To-do item
Render all of the material below as a numbered list, omitting any blank lines.

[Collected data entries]
^^^^^^^^

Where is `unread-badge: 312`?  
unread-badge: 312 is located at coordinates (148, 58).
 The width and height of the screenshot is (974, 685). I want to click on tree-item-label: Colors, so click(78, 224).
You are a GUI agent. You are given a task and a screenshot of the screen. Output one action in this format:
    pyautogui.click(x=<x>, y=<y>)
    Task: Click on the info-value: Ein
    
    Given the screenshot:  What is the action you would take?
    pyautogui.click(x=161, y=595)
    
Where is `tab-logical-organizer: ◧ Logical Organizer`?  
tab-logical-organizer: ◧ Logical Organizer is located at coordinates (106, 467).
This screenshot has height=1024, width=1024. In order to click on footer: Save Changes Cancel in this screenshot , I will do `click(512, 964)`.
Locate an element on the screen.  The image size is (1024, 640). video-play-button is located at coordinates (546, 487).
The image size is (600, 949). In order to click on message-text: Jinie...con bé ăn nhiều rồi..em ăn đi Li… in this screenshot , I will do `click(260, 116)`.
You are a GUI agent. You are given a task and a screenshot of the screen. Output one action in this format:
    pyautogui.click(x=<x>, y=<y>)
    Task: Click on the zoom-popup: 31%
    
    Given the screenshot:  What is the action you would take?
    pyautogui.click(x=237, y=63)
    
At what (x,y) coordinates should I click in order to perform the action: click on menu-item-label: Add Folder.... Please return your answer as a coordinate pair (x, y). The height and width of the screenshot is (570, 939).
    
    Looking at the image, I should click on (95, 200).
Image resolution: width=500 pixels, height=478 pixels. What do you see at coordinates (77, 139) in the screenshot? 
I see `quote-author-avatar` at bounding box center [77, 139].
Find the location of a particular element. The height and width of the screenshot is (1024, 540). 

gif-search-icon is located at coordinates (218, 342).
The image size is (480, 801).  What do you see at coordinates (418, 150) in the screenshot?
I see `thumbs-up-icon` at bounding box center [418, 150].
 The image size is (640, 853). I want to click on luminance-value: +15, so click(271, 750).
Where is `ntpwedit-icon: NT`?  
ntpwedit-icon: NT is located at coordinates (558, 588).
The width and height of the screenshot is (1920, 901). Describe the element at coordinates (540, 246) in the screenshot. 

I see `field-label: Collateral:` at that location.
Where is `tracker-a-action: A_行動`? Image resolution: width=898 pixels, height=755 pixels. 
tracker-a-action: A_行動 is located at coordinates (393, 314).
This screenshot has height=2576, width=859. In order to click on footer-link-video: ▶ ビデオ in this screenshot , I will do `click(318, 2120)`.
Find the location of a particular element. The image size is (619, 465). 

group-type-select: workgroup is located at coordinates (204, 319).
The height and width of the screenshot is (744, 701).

^^^^^^^^

Response to the exercise
1. Where is `unread-badge: 312`?  
2. unread-badge: 312 is located at coordinates (148, 58).
3.  The width and height of the screenshot is (974, 685). I want to click on tree-item-label: Colors, so click(78, 224).
4. You are a GUI agent. You are given a task and a screenshot of the screen. Output one action in this format:
5.     pyautogui.click(x=<x>, y=<y>)
6.     Task: Click on the info-value: Ein
7.     Given the screenshot:  What is the action you would take?
8.     pyautogui.click(x=161, y=595)
9. Where is `tab-logical-organizer: ◧ Logical Organizer`?  
10. tab-logical-organizer: ◧ Logical Organizer is located at coordinates (106, 467).
11. This screenshot has height=1024, width=1024. In order to click on footer: Save Changes Cancel in this screenshot , I will do `click(512, 964)`.
12. Locate an element on the screen.  The image size is (1024, 640). video-play-button is located at coordinates (546, 487).
13. The image size is (600, 949). In order to click on message-text: Jinie...con bé ăn nhiều rồi..em ăn đi Li… in this screenshot , I will do `click(260, 116)`.
14. You are a GUI agent. You are given a task and a screenshot of the screen. Output one action in this format:
15.     pyautogui.click(x=<x>, y=<y>)
16.     Task: Click on the zoom-popup: 31%
17.     Given the screenshot:  What is the action you would take?
18.     pyautogui.click(x=237, y=63)
19. At what (x,y) coordinates should I click in order to perform the action: click on menu-item-label: Add Folder.... Please return your answer as a coordinate pair (x, y). The height and width of the screenshot is (570, 939).
20.     Looking at the image, I should click on (95, 200).
21. Image resolution: width=500 pixels, height=478 pixels. What do you see at coordinates (77, 139) in the screenshot? 
22. I see `quote-author-avatar` at bounding box center [77, 139].
23. Find the location of a particular element. The height and width of the screenshot is (1024, 540). 
24. gif-search-icon is located at coordinates (218, 342).
25. The image size is (480, 801).  What do you see at coordinates (418, 150) in the screenshot?
26. I see `thumbs-up-icon` at bounding box center [418, 150].
27.  The image size is (640, 853). I want to click on luminance-value: +15, so click(271, 750).
28. Where is `ntpwedit-icon: NT`?  
29. ntpwedit-icon: NT is located at coordinates (558, 588).
30. The width and height of the screenshot is (1920, 901). Describe the element at coordinates (540, 246) in the screenshot. 
31. I see `field-label: Collateral:` at that location.
32. Where is `tracker-a-action: A_行動`? Image resolution: width=898 pixels, height=755 pixels. 
33. tracker-a-action: A_行動 is located at coordinates (393, 314).
34. This screenshot has height=2576, width=859. In order to click on footer-link-video: ▶ ビデオ in this screenshot , I will do `click(318, 2120)`.
35. Find the location of a particular element. The image size is (619, 465). 
36. group-type-select: workgroup is located at coordinates (204, 319).
37. The height and width of the screenshot is (744, 701).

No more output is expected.